▶ Exercise data:

==========

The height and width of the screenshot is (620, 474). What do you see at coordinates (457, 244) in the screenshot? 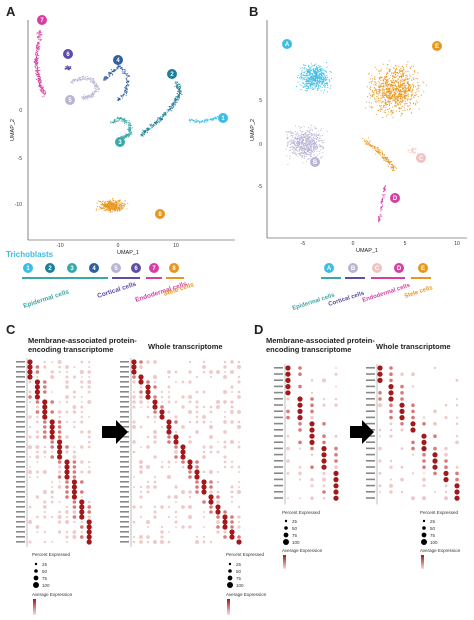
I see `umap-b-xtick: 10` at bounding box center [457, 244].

==========

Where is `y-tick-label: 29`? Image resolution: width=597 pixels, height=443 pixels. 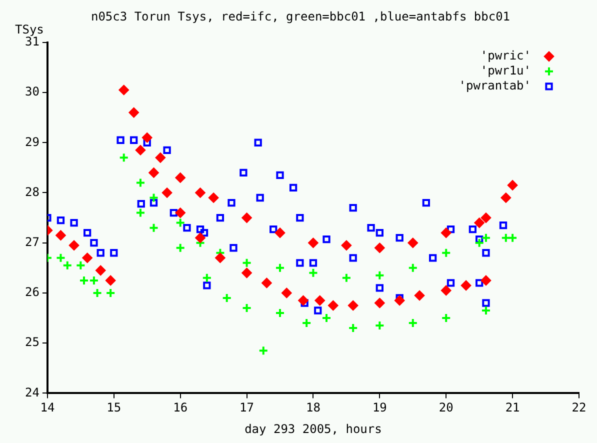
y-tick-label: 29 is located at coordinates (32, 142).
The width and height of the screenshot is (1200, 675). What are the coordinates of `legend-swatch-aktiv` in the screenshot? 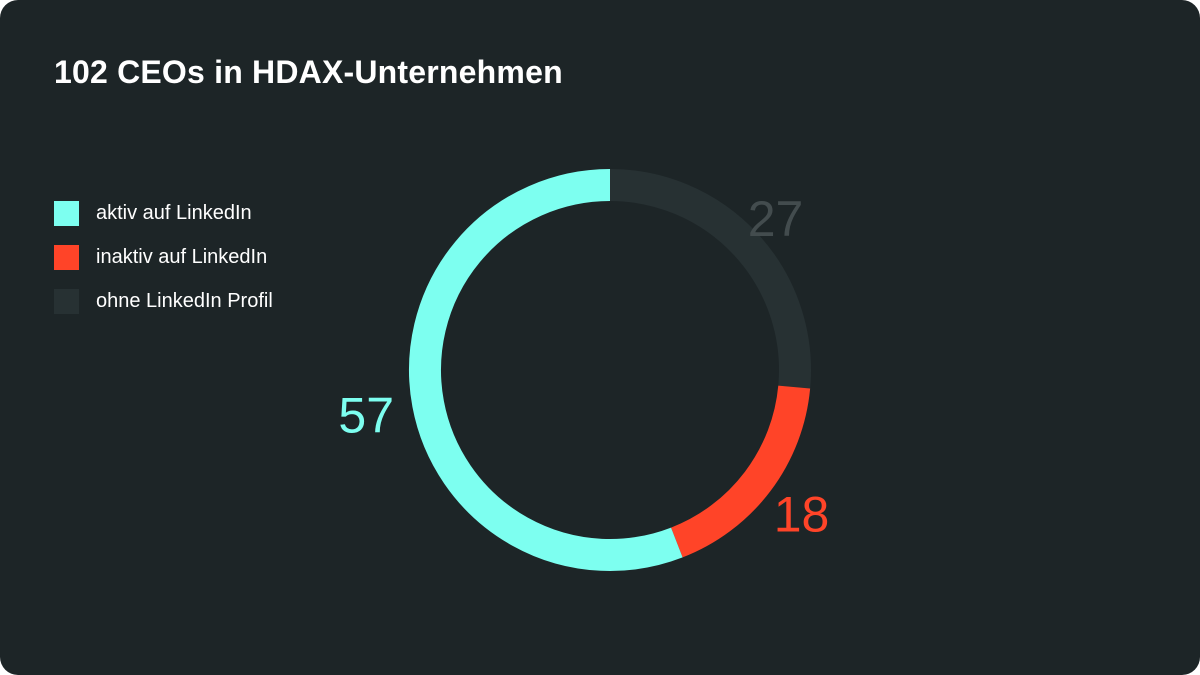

==========

▶ Task to carry out: Reproduce the material running from the line containing "The height and" through the line containing "center [457, 244].", both lines included. Omit the pictures from your answer.

▶ Answer to this problem:
The height and width of the screenshot is (620, 474). What do you see at coordinates (457, 244) in the screenshot? 
I see `umap-b-xtick: 10` at bounding box center [457, 244].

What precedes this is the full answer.